Vriezen: Take the time to enjoy spring

Claire Vriezen

As I walk across campus to my next class, I see the ground littered with bodies. Students are strewn across the grass, some are propped up against the steps of the library, others against trees.

No, it’s not a sign of the zombie apocalypse, it’s springtime. Students are now spending free time soaking up some vitamin D between classes rather than huddled inside the nearest building for warmth. 

With the end of the semester right around the corner, everyone seems to have spring fever. This past weekend, even I was unable to resist the temptation to wander campus barefoot, enjoying the feel of grass and dirt beneath my feet. After a week of VEISHEA, it is unlikely many will remain completely focused on school in the final stretch. 

While classes are wrapping up and professors are trying to squeeze in the last test or project, students search for time to have some fun in the sun. As important as studying, mental health is essential to maintain sanity, especially in the face of finals. 

This balance is a tricky one. Locking yourself in your room to study may make you feel as though you are optimizing your time, but expending effort only on homework will eventually lead to more stress and anxiety.

Nearly all studying tips I’ve run across will recommend that students avoid studying for extended periods of time without a break.
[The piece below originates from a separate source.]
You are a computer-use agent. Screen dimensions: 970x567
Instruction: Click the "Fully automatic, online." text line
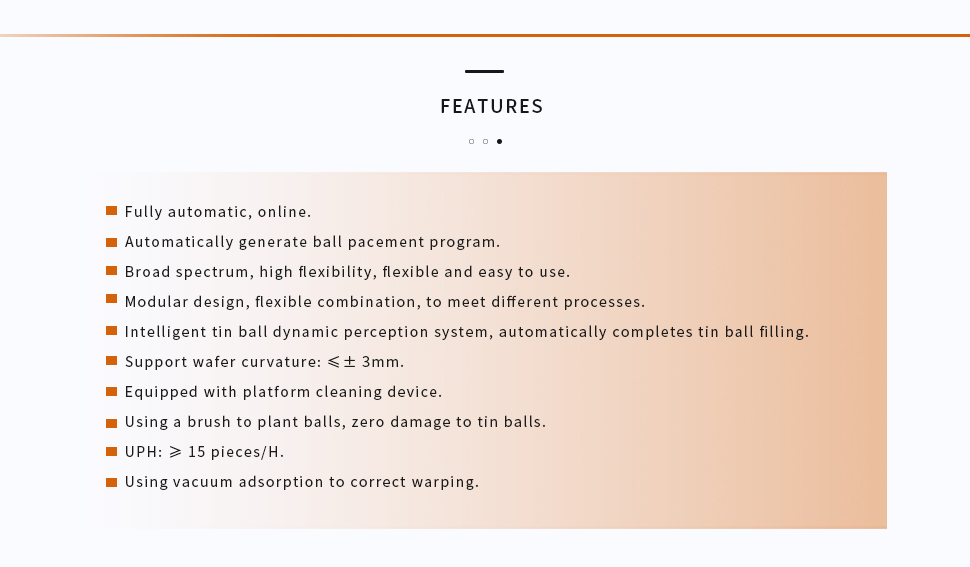[218, 212]
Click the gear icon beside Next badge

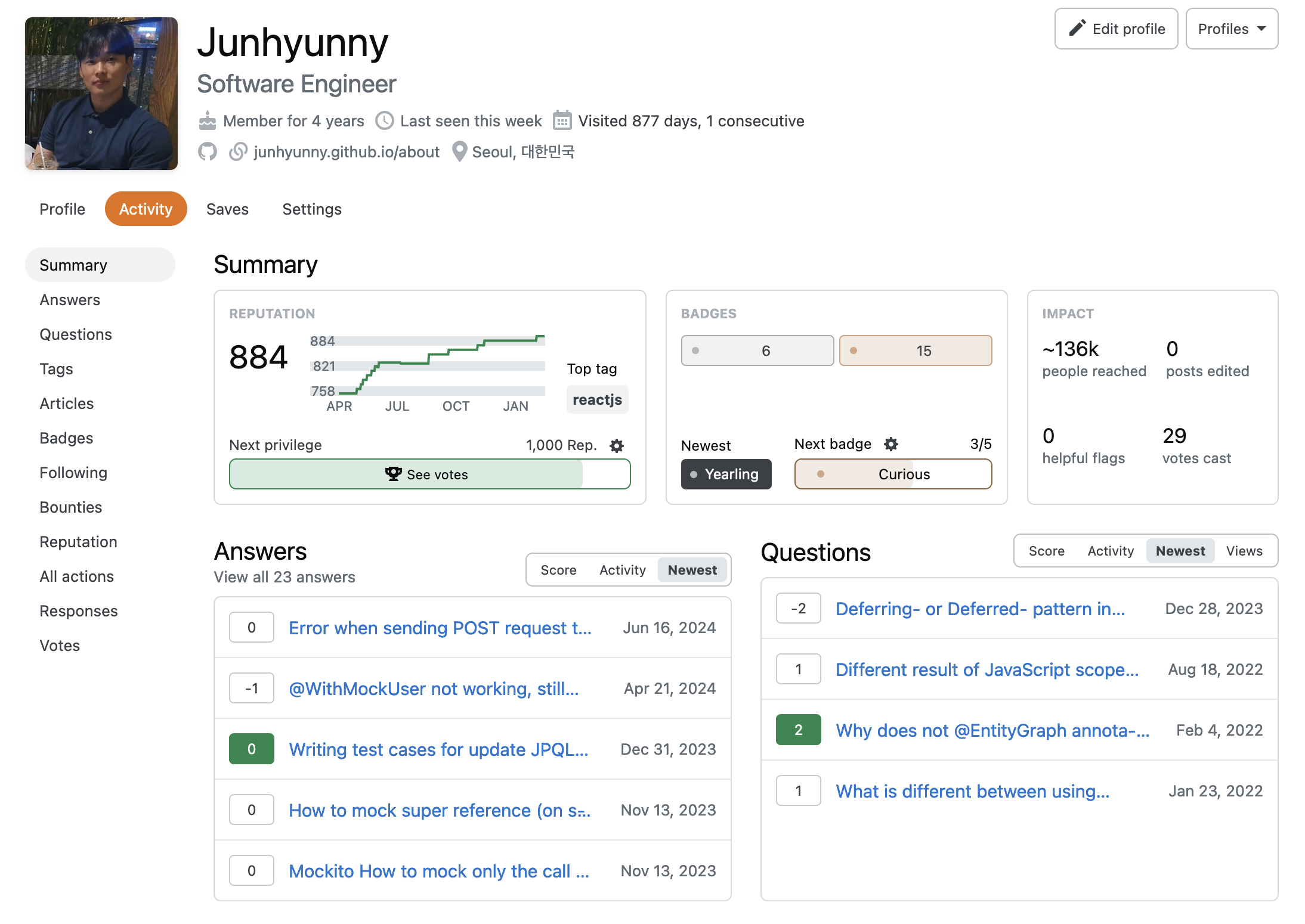(x=890, y=444)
Taking a small break, even for 15 minutes, will give your mind some time to relax and recharge before tackling the next set of textbooks. Often, a change of scenery is most helpful in taking a mental break, ensuring that you aren’t surrounded by your study materials and reminded of those stressors.

Now that the weather is improving, study breaks outside can serve not only to refresh the mind, but to simply allow students time to enjoy the weather. Due to a busy schedule this semester, I found myself increasingly frustrated that by the time I had a moment to spare, the sun had set and going outside would have to wait another day. Not having an opportunity to spend a lot of time outside during the week, I soon became impatient with the constraints of schoolwork.   
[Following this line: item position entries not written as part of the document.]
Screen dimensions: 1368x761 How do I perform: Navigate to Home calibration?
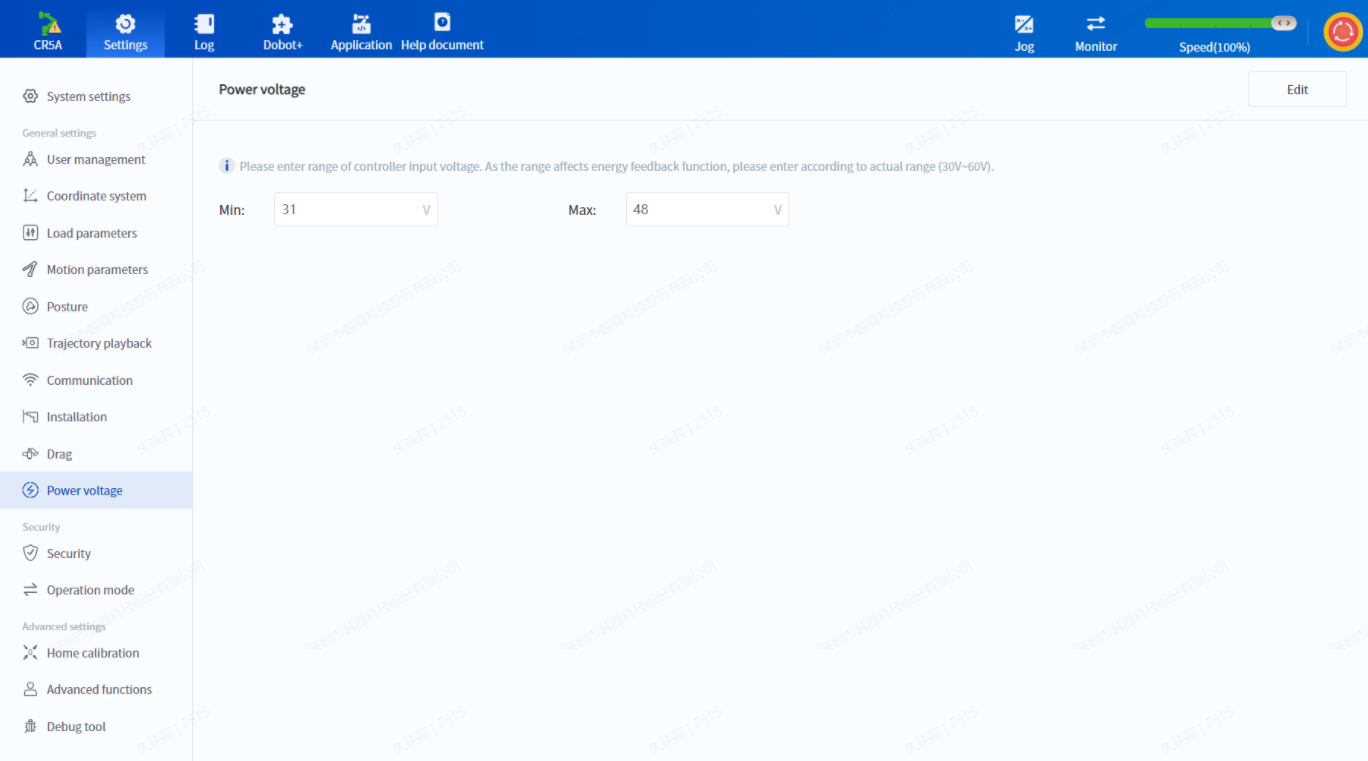point(92,653)
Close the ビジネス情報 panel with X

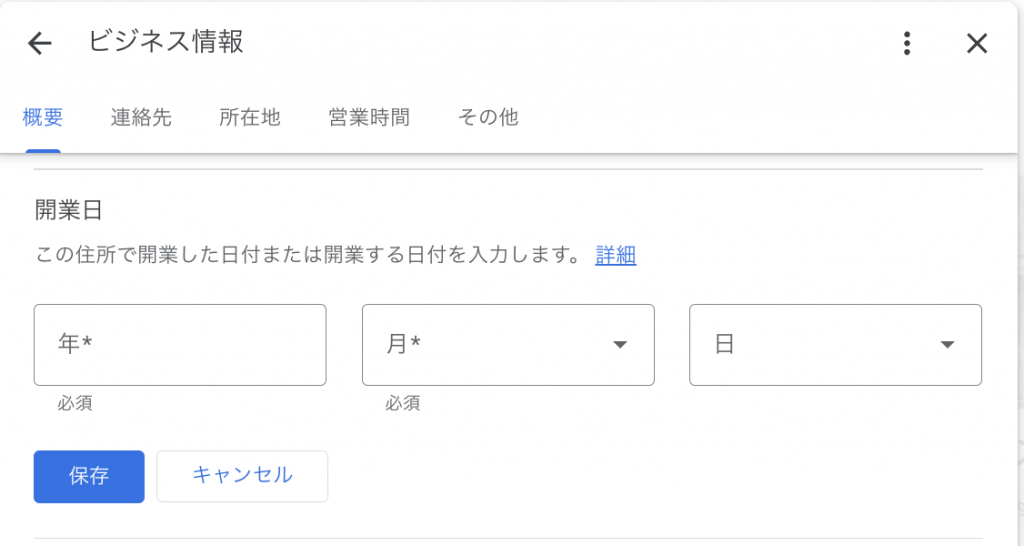pos(977,43)
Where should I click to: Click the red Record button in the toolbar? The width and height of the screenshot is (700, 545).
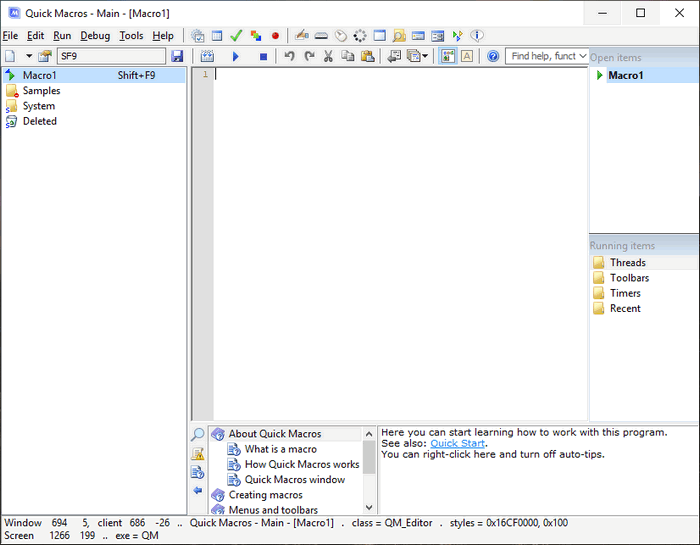tap(275, 36)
One quick solution to this problem is to simply migrate outside, class notes in hand. After all, there are no rules that dictate where studying must be done. Curl up under a tree or find a spot in the sun to continue reading.  As long as you can maintain the same level of focus, there is no reason you can’t enjoy the weather while hitting the books. 
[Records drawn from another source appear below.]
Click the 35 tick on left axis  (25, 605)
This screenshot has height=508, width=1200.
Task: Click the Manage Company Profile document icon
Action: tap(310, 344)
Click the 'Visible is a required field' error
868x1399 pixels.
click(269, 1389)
If you find you can’t effectively study outdoors, at the very least it’s still a good idea to take the time to be outside. A cathartic walk around campus, a quick game of soccer or ultimate Frisbee might be just the thing to lift you out of the studying blues. 

As a nature lover, I find it calming to simply sit in the grass, look at the flowers, listen to the birds and watch the squirrels. Watching the world go on around me and taking in the beauty of spring serves to provide mental relief from the daily routine of classes. 

So as you reach the end of the semester, remember to take time for yourself in your studies. Not only will it serve to break up study time, but it will simply be beneficial to your emotional and mental needs. As the old adage goes, “all work and no play makes Jack a dull boy.”